At approximately 9:00 pm on Tuesday, Sept. 7 a 7.0-magnitude earthquake hit southwestern Mexico near the beach resort of Acapulco killing at least one man and lighting up the skies with a rare phenomena.
The quake, which caused buildings to shake for nearly a minute, does not appear to have caused any widespread destruction in either Acapulco, Mexico City or the surrounding areas.
The earthquake’s epicenter was measured 11 miles northeast of Acapulco in the Mexican state of Guerrero. The US Geological Survey (USGS) said the quake was very shallow at only 7.8 miles below the surface.
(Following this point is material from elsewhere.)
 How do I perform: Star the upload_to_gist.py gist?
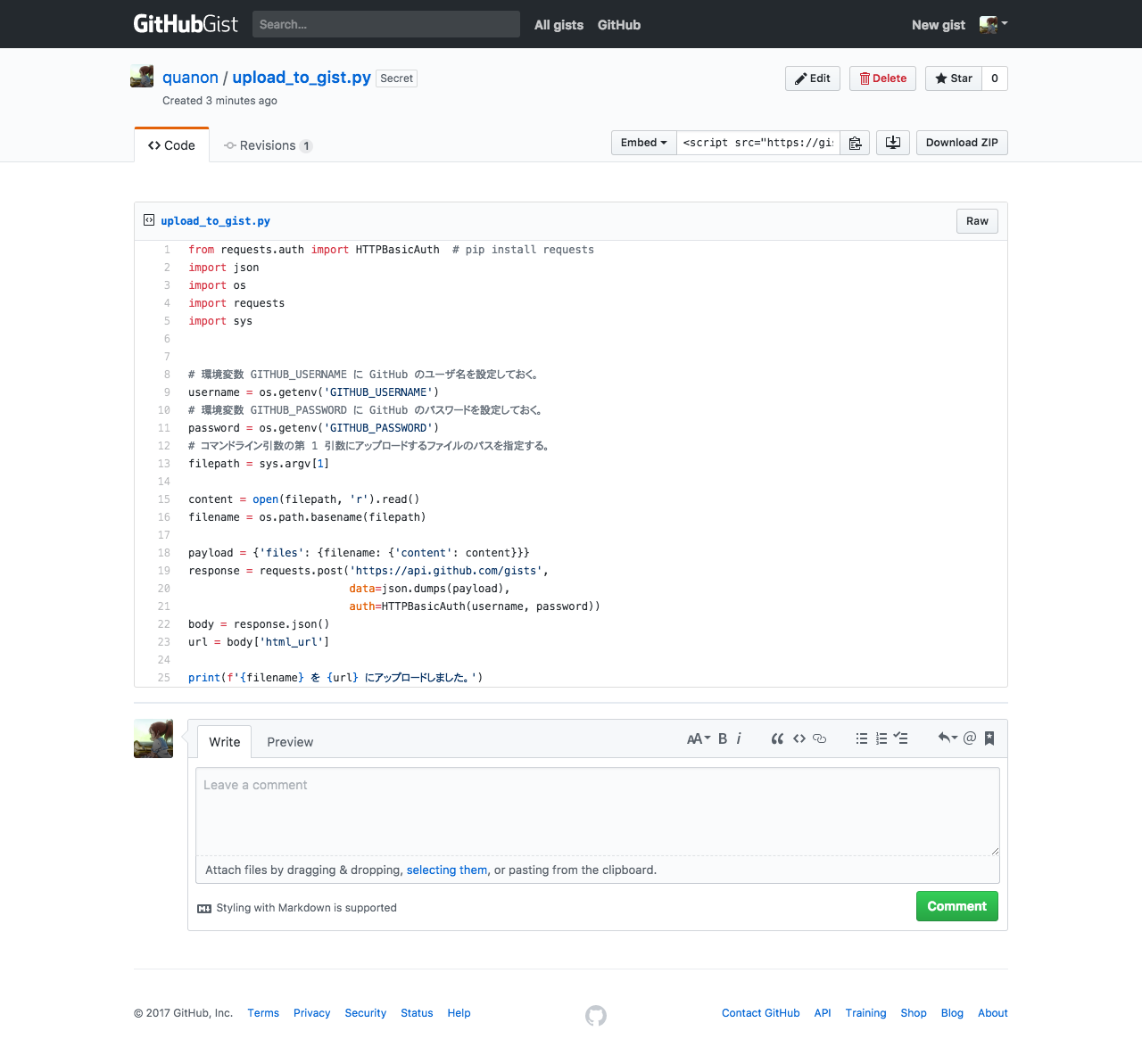click(953, 78)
Video’s have surfaced online showing panicked residents of Mexico City trying to keep their balance as the skies served up a dazzling light show.
The apocalyptic scenes caused the hashtag “Apocalipsis” — which is Spanish for Apocalypse — to trend on Twitter.
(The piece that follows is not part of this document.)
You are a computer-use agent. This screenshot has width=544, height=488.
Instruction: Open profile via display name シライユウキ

The flashes of light, that began shortly after the quake hit, are speculated to be the result of friction between moving rocks that in turn creates electrical activity; however geophysicists have not come to a consensus on what causes the phenomena or even if the phenomena actually exists.
The phenomenon, known as Earthquake Lights (EQL), was also witnessed during a destructive quake that hit Mexico in 2017.
Skeptics say that the lights witnessed during an earthquake may simply be mundane lightning that coincidentally strikes at the same time as the quake.